A Blog Post From the 'Near Future' Offers Lessons for Today's Storytellers
As narrative authority breaks down, a new type of fiction breaks through
Some blue-chip stocks took a hit recently, not because of global events but because of a fictional blog post. This before-and-after moment proves that the marketplace of ideas is no longer tethered to expertise. Institutional authority—once the domain of Wall Street research desks, major banks and legacy financial media—is eroding. And the vacuum is filled by content from whoever can paint the most vivid picture.
The blog post in question was born from an Independent publisher, Citrini Research, which released a lengthy Substack item titled “The 2028 Global Intelligence Crisis.” It wasn’t a forecast. Instead, the piece imagined a near future where AI agents eliminate friction across white-collar work, compress wages, weaken consumer demand and trigger cascading financial stress. This culminates in a fictional 38 percent drawdown in the S&P 500.
It named names. DoorDash. American Express. ServiceNow. Uber. And the market reacted. Such stocks saw sharp one-day declines. Software and AI-heavy indices weakened as palpable anxiety rippled outward.
Making the Future Less Abstract
This macro fan fiction hit a vein because it turned a sort of nebulous complexity into stark, high-resolution images of a dystopian near future. Saying that “AI poses a risk” is so abstract as to be almost meaningless. Positing that “automation will drive 10 percent unemployment by 2028” is far more concrete. It’s alarming because it sounds so plausible.
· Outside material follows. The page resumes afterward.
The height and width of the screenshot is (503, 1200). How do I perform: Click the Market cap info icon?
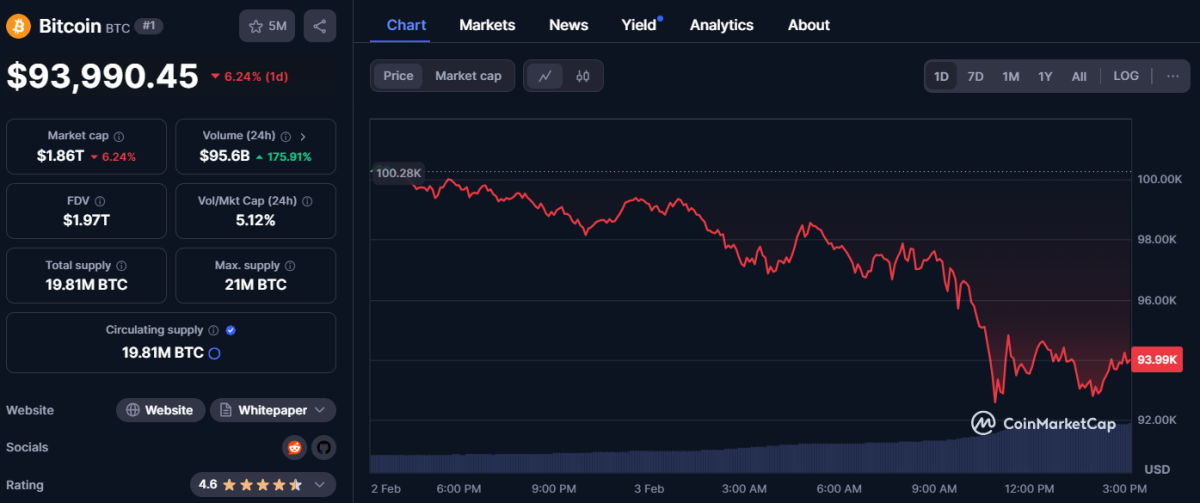click(x=119, y=136)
DoorDash struggling because an AI-disrupted economy cratered the gig demand is a scenario our imaginations can easily grasp. It’s more chilling for people to imagine not being getting sushi delivered on Monday at 11 p.m. than it is to worry about an AI-driven robot apocalypse.
Specificity creates cognitive grip. Pictures formed in people’s minds remain powerful drivers of behavior. And increasingly, institutions are no longer the platforms that create and scale visions of what the future could be.
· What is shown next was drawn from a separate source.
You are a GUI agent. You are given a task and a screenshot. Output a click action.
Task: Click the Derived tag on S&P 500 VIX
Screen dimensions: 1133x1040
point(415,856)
This went viral by borrowing an effective storytelling device to package a position. By writing from an imagined future with the benefit of imagined hindsight, the report made a hypothetical crisis feel inevitable. Style and substance merged to create a psychologically powerful narrative. The dearth of norms and bureaucracy in Citrini’s approach allowed them to fuse a compelling entertainment angle with real insight.
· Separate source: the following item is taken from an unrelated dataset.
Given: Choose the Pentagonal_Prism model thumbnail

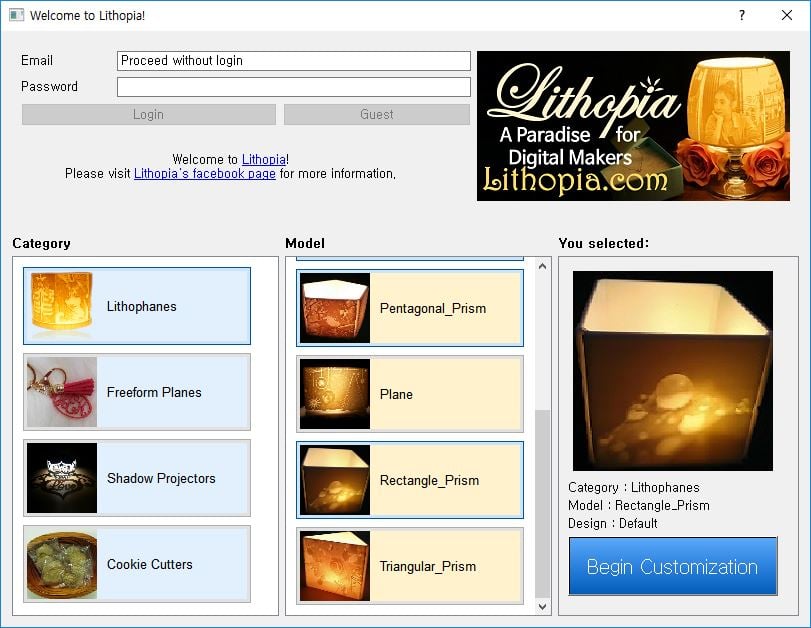Looking at the screenshot, I should pyautogui.click(x=335, y=308).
The Impact of a Portable Narrative
The portable narrative is easily summarized: “What if AI wipes out white-collar demand and crushes consumer spending?” That’s a conversational meme stock.
Portability drives virality. Virality drives influence. And for bonus points, counter-narratives were sure to emerge, amplifying the original position again and again. Criticism of the Citrini report only made it more visible.
Hot debate expands reach. Institutions rarely walk out on limbs high enough to generate this type of cultural gravity. Yet, this is how movement and attention are generated.
It’s not just the stories we tell—but how we tell them. Creativity in narrative construction is one of the most powerful levers in shaping market perception and mindsets. The story of disruption is often a harbinger of the disruption itself.
They have the distribution, but the power to move now belongs to whoever is willing to build the world. Stakeholders are going to find a home within someone’s story. The only question worth asking is whose.